Some of those who have disappeared have not been seen again, while others who were released reported being being tortured. A former member of the Baloch Students Organisation who went missing in August 2014 says he was beaten and administered electric shocks for 18 days before being released.
“I was shown pictures of Balochi insurgents and commanders and asked if I knew them or had been in contact with them or if I, myself, had been working with separatist groups,” he told The National.
He said that before he was freed, a man who called himself a major “told me that they had abducted me due to some wrong information” and apologised.
“I think they should have killed me because they snatched my peace, dignity and respect in those three weeks,” he said.
Baloch politicians have taken different stances on the issue.
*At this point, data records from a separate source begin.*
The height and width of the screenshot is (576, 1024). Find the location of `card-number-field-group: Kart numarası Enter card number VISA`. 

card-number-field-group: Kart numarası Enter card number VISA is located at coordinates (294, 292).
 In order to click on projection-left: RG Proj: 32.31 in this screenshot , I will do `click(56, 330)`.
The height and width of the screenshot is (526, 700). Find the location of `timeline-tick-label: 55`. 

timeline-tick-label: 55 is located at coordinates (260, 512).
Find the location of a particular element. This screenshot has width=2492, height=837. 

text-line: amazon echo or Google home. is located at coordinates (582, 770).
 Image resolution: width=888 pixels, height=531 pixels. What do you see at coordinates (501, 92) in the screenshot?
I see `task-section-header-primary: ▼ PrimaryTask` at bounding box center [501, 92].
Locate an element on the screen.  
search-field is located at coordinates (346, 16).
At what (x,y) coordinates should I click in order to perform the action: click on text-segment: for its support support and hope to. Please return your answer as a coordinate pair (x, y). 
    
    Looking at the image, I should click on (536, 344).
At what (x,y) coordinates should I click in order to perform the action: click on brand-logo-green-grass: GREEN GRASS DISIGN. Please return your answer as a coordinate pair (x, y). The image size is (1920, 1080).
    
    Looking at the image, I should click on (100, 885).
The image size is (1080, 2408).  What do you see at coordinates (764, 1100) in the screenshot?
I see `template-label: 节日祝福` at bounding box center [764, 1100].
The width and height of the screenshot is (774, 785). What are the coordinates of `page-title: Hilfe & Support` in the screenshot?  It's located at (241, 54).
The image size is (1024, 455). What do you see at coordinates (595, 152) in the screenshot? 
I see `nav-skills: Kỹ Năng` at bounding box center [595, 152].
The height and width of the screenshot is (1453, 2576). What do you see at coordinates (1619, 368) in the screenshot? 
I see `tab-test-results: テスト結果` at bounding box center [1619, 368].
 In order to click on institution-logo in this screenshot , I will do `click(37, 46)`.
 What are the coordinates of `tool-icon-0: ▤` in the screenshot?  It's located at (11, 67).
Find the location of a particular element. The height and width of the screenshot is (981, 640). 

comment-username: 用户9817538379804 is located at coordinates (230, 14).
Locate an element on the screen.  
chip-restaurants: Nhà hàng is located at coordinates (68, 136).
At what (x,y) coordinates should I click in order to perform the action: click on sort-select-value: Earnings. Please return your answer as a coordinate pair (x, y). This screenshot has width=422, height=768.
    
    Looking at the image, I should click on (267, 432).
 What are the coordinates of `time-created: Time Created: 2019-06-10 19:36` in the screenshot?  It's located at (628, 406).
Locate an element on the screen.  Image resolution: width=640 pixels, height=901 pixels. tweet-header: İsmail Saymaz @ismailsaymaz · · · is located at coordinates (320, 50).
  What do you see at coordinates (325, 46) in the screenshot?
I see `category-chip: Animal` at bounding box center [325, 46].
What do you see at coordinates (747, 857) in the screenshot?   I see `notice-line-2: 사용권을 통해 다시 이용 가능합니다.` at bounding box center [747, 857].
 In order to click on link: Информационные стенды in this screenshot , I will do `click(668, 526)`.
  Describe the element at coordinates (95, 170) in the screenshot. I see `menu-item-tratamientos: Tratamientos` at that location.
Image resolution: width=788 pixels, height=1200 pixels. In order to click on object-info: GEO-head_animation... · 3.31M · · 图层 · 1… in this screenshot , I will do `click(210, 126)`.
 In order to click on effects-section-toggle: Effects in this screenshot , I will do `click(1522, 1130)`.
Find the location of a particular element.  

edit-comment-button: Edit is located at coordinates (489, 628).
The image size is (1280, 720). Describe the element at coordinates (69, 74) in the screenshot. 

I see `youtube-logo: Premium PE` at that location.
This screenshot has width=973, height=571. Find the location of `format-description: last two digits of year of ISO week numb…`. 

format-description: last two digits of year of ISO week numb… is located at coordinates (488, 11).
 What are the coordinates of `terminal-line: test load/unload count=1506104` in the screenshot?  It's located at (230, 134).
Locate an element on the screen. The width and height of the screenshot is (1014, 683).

Sardar Akthar Mengal, leader of the Balochistan National Party that allied with Prime Minister Khan in the election, raised the matter in parliament in August and submitted the list of the 5,228 missing people compiled by VBMP.
But Anwar Ul Haq Kakar, a senator from the Balochistan Awami Party that runs the provincial government, questions claims by families that their members have gone missing. “The issue of enforced disappearance is a very exaggerated issue,” he told The National.
The VBMP said information given by the government could also be misleading.
“We were told by the government that Abdul Raziq, who was one of the attackers on the Chinese consulate in Karachi, was also included in the list of missing persons,” said Nasrullah Baloch. “I made it clear to the government that Abdul Raziq who carried out the attack was son of Deen Muhammad and resident of Kharan district. But the Abdul Raziq who is still missing is son of Khaliq and resident of Mastung district.”
And now even those simply calling for clarification from the government are being disappeared.
“The voices for missing persons are going missing,” said Mehr Bano, Changaiz Baloch’s sister. “There can be no worse cruelty than this.”